Death at San Francisco Zoo Is Probed
Thursday, December 27, 2007
The San Francisco Police Department opened a criminal investigation yesterday into how a Siberian tiger escaped from the city zoo, and then mauled a teenager to death and seriously injured two other people.
The Christmas Day attack occurred at closing time, when the tiger somehow got out of its enclosure -- one that included a surrounding moat and a 20-foot-high wall. Zoo officials said they had no idea how the tiger could have overcome the barriers, which meet all national standards for a safe tiger display.
San Francisco Police Chief Heather Fong said at a news conference yesterday that the area was declared a crime scene "because we're not certain why the incident occurred -- as result of human action or whether this was an incident where the animal was able to get out of the grotto." Fong said police have interviewed witnesses to the attacks, including the two injured men.
The Siberian tiger, 4-year-old Tatiana, had attacked a keeper a year ago, seriously injuring the woman's arm. A California Division of Occupational Safety and Health investigation into the incident faulted the zoo, which upgraded security for its five tigers as a result and paid an $18,000 fine.

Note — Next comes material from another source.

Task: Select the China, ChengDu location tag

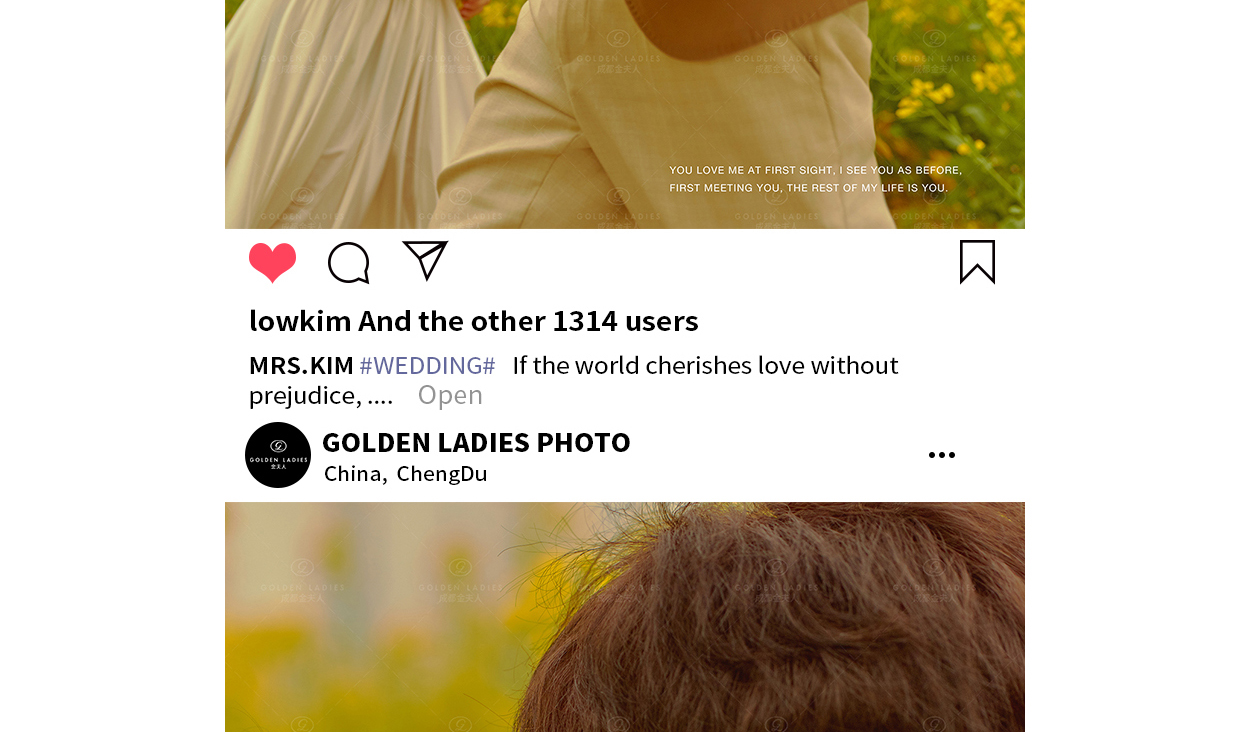Action: click(406, 474)
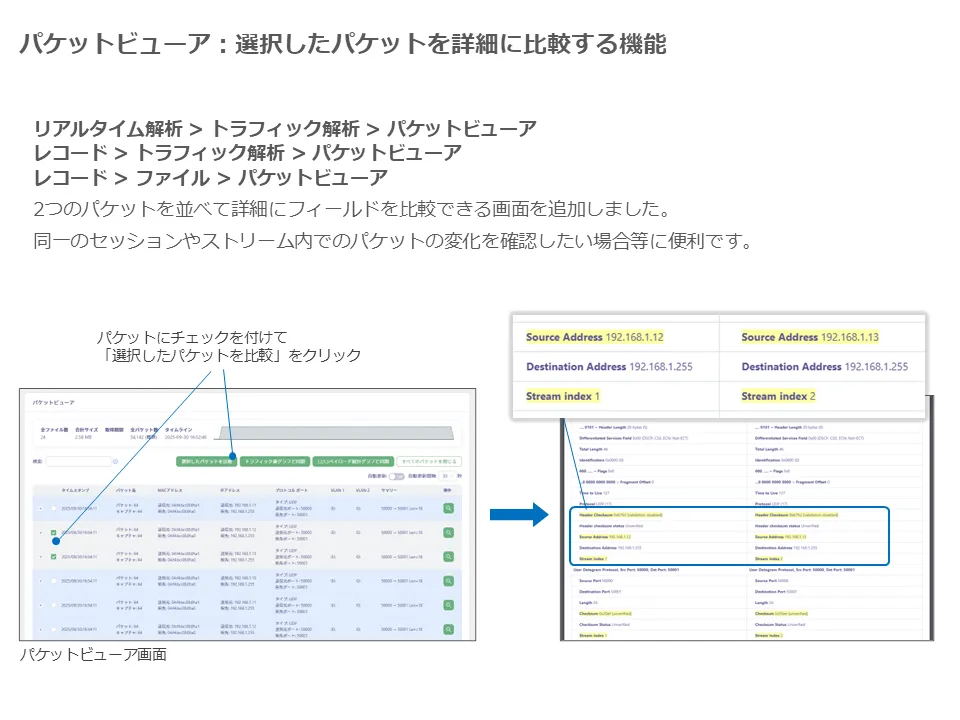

Zoo Director Manual A. Mollinedo said yesterday that after the initial incident, there was "never a consideration of putting the tiger down. The tiger was acting like a tiger normally does."
Mary Healy, director of the Sacramento Zoo and past board chairman of the Association of Zoos and Aquariums, agreed that "the tiger can't be blamed. These are wild animals that we take into our care, and we are responsible when things go wrong."
Tatiana was killed by San Francisco police when they came upon the cat, which was mauling its third victim. The two injured brothers, ages 19 and 23, were reported to be in stable condition after undergoing surgery to clean and close their wounds.
Authorities identified the dead visitor as Carlos Sousa Jr., 17, of San Jose. The victim was found in front of the animal's enclosure. The two injured men were found at a zoo cafe about 300 yards away. When police arrived in response to an urgent 911 call, Tatiana was sitting next to one of the men, who already had blood running from wounds to his head, according to police spokesman Steven Mannina.
The tiger attacked the man again as the officers approached. Tatiana moved toward the police, and several of them fired, killing the animal, Mannina said.
National Zoo spokeswoman Sarah Taylor said that in light of the incident in San Francisco, the Washington zoo will not make immediate changes to its tiger enclosures but is open to making improvements in the future.
"We don't know what happened in San Francisco because the investigation is ongoing," she said. "As reports come out, if there is anything we can learn and implement here, that would absolutely happen."
The 125-acre San Francisco zoo is accredited by the Association of Zoos and Aquariums, which yesterday released a statement saying that the zoo will have to provide a detailed report on the incident for its independent accreditation commission. The group will then determine whether any actions need to be taken at the zoo and possibly at others.